If by "revolution" this
concoction is meant, then use it, by all means, to designate the 1979
catastrophe, use it copiously and generously with the Ayatollah’s benediction!
In this case, however, we must find,
or if need be, coin another word for what is currently referred to as English,
American or Persian constitutional revolutions. That would not be very
difficult, I assure you. After all, Adolphe Thiers, who wrote 23 volumes on the
French Revolution, after having witnessed the "Commune de Paris" in
1871, had second thoughts and decided that the word "people" should
be changed to the word "mob" wherever used in those 23-odd volumes!
Our task will be a lot easier, and more justified, I trust! Therefore, as long
as the word revolution is synonymous with liberty, equality and fraternity then
I'll continue to call the Ayatollah’s ascension to power a Fetneh or the mullahs' "coup d'État" .
Mullahs' "coup d'État" is
perhaps just as apt.

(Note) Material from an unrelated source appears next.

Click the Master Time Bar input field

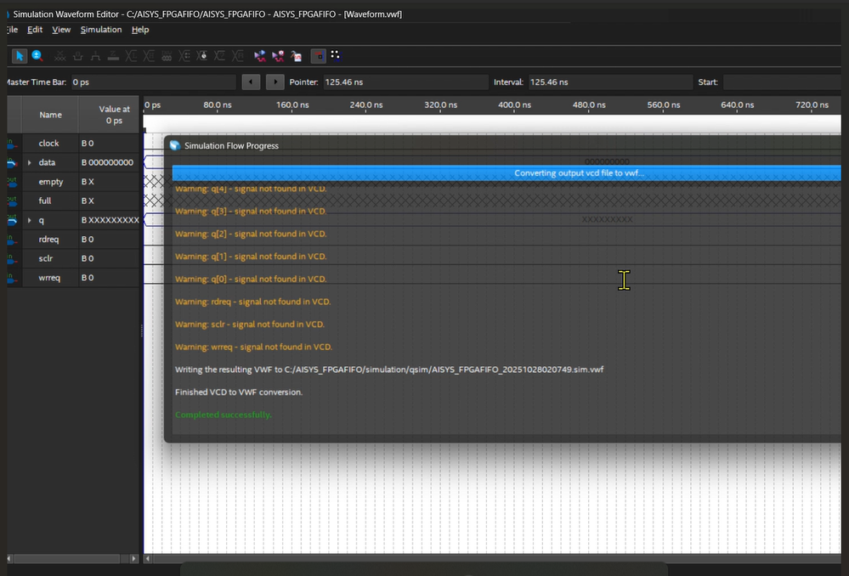153,82
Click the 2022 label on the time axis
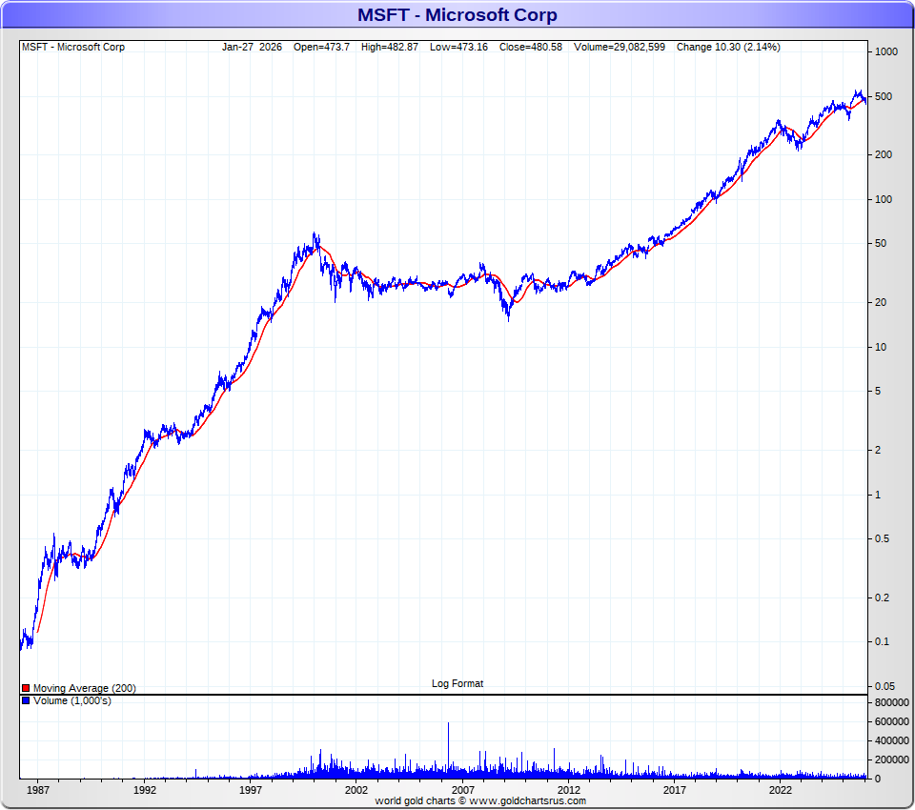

And this brings us to "ancien regime". Are you
aware that in the 1906 revolution the single group whose losses were the
greatest was the clergy? In the "ancien regime", the real one, the
one prior to the 1906 revolution, the clergy was all-powerful, all influential.

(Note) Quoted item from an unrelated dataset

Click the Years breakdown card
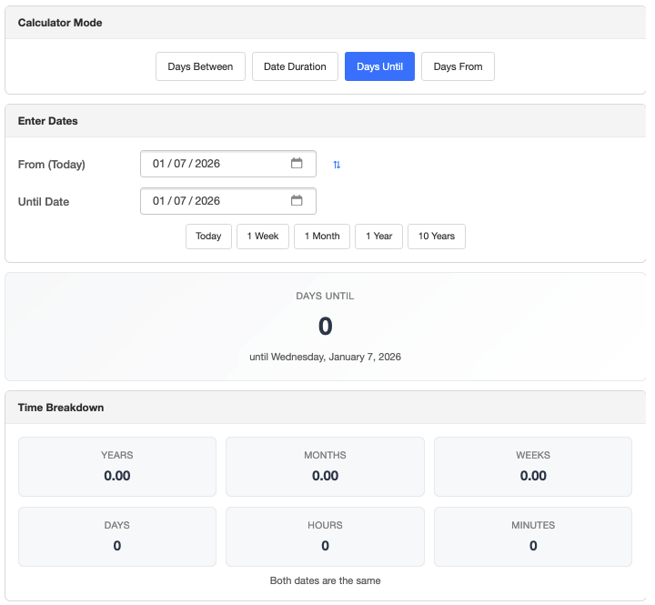 pyautogui.click(x=117, y=466)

Ecclesiastics had the monopoly of the educational system and the judicial
apparatus. They could make and unmake Vizirs. They could elevate or abase
Kings. They had banned women from society and forbidden them even to learn how
to write. Women were allowed magnanimously, however, to read, provided they only
read the Koran. They were not permitted to be seen or heard in public. Polygamy
was widely practised; fathers, brothers and husbands were encouraged to do away
with any of their women-folk who dared to have an independent mind or a healthy
constitution and a youthful heart.
What do you see in
Who, you may ask, gave them this
opportunity? I believe at least three distinct groups: (a) the intellectual
demagogues, (b) the extreme left, (c) the multitude of uprooted peasants — each
group, needless to say, with its own different motives and goals.
Let me first tackle the
intellectuals whom I always refer to in inverted commas, these
"cauliflowers" that Mark Twain would have seen as "nothing but
cabbages with a college education". Being anti-Shah and anti-regime had
become so terribly fashionable and such a short-cut to fame, that it was enough
for any-one with a runty artistic talent to write an article, or better still a
book, composed of a string of ambiguous slogans and nonsensical symbols to
become a celebrity. He or she would even become a national hero if through the
stupidity of censorship or SAVAK— and both these institutions showed great
aptitude for stupidity — the book was banned for a while or the author arrested
for a few days.
This was true not only of writers,
but applied equally well to film directors, painters, translators, poets,
lawyers and even hosts or hostesses of literary "salons". In short,
to be considered an intellectual, one had to be in opposition. Most of our
so-called intellectuals had become, first and foremost, professional opponents.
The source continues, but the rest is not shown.